▸ **WHAT TO PRODUCE**: Every line of the entries below from the one containing "Viewport: 1426px width, 840px height." to the one containing "You are a computer-use agent. The", both ends included, must be written out exactly. No other line belongs in the answer.

[Stored data entries]
-- -- --
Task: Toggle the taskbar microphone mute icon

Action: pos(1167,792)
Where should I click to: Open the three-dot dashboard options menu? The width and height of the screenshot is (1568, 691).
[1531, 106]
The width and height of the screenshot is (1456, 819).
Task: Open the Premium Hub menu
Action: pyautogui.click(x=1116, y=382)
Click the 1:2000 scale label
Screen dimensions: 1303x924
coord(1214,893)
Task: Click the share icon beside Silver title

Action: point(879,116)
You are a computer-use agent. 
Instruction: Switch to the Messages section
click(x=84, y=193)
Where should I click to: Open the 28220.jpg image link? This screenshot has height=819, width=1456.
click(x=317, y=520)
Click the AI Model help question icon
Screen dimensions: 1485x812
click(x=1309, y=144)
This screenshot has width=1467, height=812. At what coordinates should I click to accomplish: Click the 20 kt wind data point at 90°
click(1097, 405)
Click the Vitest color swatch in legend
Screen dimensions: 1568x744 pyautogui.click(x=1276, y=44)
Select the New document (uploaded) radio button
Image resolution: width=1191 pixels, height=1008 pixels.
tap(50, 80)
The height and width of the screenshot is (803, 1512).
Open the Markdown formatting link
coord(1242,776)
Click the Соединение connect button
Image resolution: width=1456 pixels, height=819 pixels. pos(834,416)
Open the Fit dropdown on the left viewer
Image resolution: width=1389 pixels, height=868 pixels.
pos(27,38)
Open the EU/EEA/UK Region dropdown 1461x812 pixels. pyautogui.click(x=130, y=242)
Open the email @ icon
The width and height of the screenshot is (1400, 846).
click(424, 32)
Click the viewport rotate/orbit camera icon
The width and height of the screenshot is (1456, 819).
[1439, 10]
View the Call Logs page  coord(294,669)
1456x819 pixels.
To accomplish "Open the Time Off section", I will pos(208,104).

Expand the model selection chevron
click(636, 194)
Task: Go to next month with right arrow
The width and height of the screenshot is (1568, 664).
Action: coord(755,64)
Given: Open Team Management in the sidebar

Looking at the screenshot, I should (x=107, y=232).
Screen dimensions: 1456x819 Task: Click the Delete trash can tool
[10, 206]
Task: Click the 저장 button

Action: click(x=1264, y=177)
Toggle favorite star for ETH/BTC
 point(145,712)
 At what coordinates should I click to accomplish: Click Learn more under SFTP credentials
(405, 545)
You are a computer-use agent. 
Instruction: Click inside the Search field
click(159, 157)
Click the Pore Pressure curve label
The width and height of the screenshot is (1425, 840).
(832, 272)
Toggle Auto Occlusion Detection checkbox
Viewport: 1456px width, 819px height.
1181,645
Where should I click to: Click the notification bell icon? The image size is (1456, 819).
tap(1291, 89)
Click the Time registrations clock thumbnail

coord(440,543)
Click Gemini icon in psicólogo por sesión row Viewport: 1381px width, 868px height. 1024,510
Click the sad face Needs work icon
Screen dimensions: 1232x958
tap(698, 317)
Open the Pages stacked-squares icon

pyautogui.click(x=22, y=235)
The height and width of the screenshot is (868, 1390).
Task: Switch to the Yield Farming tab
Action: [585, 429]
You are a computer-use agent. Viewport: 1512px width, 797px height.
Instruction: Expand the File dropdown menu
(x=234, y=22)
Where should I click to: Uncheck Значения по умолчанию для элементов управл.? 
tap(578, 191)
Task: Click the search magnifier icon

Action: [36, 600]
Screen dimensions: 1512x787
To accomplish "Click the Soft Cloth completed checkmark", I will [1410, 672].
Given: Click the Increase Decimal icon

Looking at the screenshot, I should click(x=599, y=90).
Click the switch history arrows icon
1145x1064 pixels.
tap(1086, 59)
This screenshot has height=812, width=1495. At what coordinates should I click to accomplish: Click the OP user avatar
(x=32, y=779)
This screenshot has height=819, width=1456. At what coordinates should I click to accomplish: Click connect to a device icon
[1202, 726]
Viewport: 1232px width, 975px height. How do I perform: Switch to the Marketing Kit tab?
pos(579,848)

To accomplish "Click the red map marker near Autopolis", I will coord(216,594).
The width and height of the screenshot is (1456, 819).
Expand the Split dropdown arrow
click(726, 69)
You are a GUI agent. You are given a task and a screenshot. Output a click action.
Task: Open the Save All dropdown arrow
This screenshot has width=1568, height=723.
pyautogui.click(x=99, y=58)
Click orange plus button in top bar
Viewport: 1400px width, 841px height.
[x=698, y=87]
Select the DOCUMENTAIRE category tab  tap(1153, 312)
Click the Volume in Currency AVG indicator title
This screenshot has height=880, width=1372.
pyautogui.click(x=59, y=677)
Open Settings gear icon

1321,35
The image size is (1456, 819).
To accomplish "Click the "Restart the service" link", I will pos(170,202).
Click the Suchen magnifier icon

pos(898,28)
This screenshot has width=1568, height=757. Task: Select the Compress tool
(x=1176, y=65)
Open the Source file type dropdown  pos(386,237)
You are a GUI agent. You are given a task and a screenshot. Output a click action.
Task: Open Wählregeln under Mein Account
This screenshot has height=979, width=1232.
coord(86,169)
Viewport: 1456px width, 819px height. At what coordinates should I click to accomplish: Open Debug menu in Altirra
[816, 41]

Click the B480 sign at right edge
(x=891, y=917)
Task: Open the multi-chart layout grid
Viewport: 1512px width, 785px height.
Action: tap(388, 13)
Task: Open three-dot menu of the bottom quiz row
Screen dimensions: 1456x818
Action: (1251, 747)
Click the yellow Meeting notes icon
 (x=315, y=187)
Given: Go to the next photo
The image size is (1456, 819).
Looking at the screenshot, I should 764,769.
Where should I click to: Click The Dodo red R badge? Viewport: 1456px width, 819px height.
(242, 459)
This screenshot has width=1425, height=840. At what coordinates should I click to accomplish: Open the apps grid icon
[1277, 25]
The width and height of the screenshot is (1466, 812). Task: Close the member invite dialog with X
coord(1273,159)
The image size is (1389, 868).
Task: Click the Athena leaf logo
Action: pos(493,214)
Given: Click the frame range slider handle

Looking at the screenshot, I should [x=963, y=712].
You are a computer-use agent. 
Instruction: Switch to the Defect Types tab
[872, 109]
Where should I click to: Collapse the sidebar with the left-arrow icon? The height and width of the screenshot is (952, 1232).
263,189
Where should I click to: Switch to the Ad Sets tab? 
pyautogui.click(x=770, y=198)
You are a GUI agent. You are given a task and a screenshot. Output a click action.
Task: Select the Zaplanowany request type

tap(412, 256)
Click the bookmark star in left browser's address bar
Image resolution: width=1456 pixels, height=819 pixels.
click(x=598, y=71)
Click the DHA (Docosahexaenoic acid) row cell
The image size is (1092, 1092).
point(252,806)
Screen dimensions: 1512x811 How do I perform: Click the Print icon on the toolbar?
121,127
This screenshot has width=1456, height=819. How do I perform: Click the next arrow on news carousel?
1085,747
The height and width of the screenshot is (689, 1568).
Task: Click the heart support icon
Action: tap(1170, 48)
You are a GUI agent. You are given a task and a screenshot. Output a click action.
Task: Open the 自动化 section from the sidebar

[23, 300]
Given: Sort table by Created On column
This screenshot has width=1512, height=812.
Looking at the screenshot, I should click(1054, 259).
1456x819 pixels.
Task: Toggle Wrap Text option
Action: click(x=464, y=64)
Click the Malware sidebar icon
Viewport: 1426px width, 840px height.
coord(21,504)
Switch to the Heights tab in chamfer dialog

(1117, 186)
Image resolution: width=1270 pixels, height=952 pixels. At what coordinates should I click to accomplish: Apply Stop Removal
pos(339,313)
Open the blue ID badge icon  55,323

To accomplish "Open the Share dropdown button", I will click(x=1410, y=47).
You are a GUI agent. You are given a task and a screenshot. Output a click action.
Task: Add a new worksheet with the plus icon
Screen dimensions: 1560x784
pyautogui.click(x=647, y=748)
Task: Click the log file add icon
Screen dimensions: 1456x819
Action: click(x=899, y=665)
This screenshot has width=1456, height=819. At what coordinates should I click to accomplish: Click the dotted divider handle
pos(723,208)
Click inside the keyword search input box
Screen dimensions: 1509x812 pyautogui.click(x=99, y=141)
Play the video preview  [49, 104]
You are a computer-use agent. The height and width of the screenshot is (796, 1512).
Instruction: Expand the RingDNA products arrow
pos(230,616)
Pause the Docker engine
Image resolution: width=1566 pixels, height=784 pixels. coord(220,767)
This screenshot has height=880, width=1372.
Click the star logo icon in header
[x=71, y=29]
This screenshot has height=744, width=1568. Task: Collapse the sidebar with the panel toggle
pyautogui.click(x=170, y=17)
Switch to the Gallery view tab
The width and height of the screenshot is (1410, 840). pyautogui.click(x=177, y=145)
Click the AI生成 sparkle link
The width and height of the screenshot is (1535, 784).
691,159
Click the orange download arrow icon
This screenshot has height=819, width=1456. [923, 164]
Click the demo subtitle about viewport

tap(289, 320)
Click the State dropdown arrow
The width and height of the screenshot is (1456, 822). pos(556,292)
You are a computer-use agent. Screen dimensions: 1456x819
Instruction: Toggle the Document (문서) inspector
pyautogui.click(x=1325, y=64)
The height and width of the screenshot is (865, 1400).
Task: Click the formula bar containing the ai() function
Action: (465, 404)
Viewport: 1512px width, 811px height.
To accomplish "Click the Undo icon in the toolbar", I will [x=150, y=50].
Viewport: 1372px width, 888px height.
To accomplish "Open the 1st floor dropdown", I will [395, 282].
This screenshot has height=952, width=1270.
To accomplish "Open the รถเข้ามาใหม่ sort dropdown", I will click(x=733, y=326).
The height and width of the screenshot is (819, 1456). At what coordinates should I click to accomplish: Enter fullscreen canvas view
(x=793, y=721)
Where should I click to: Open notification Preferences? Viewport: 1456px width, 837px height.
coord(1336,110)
-- -- --
▸ **SOLUTION**:
Viewport: 1426px width, 840px height.
coord(21,504)
Switch to the Heights tab in chamfer dialog

(1117, 186)
Image resolution: width=1270 pixels, height=952 pixels. At what coordinates should I click to accomplish: Apply Stop Removal
pos(339,313)
Open the blue ID badge icon  55,323

To accomplish "Open the Share dropdown button", I will click(x=1410, y=47).
You are a GUI agent. You are given a task and a screenshot. Output a click action.
Task: Add a new worksheet with the plus icon
Screen dimensions: 1560x784
pyautogui.click(x=647, y=748)
Task: Click the log file add icon
Screen dimensions: 1456x819
Action: click(x=899, y=665)
This screenshot has width=1456, height=819. At what coordinates should I click to accomplish: Click the dotted divider handle
pos(723,208)
Click inside the keyword search input box
Screen dimensions: 1509x812 pyautogui.click(x=99, y=141)
Play the video preview  [49, 104]
You are a computer-use agent. The height and width of the screenshot is (796, 1512).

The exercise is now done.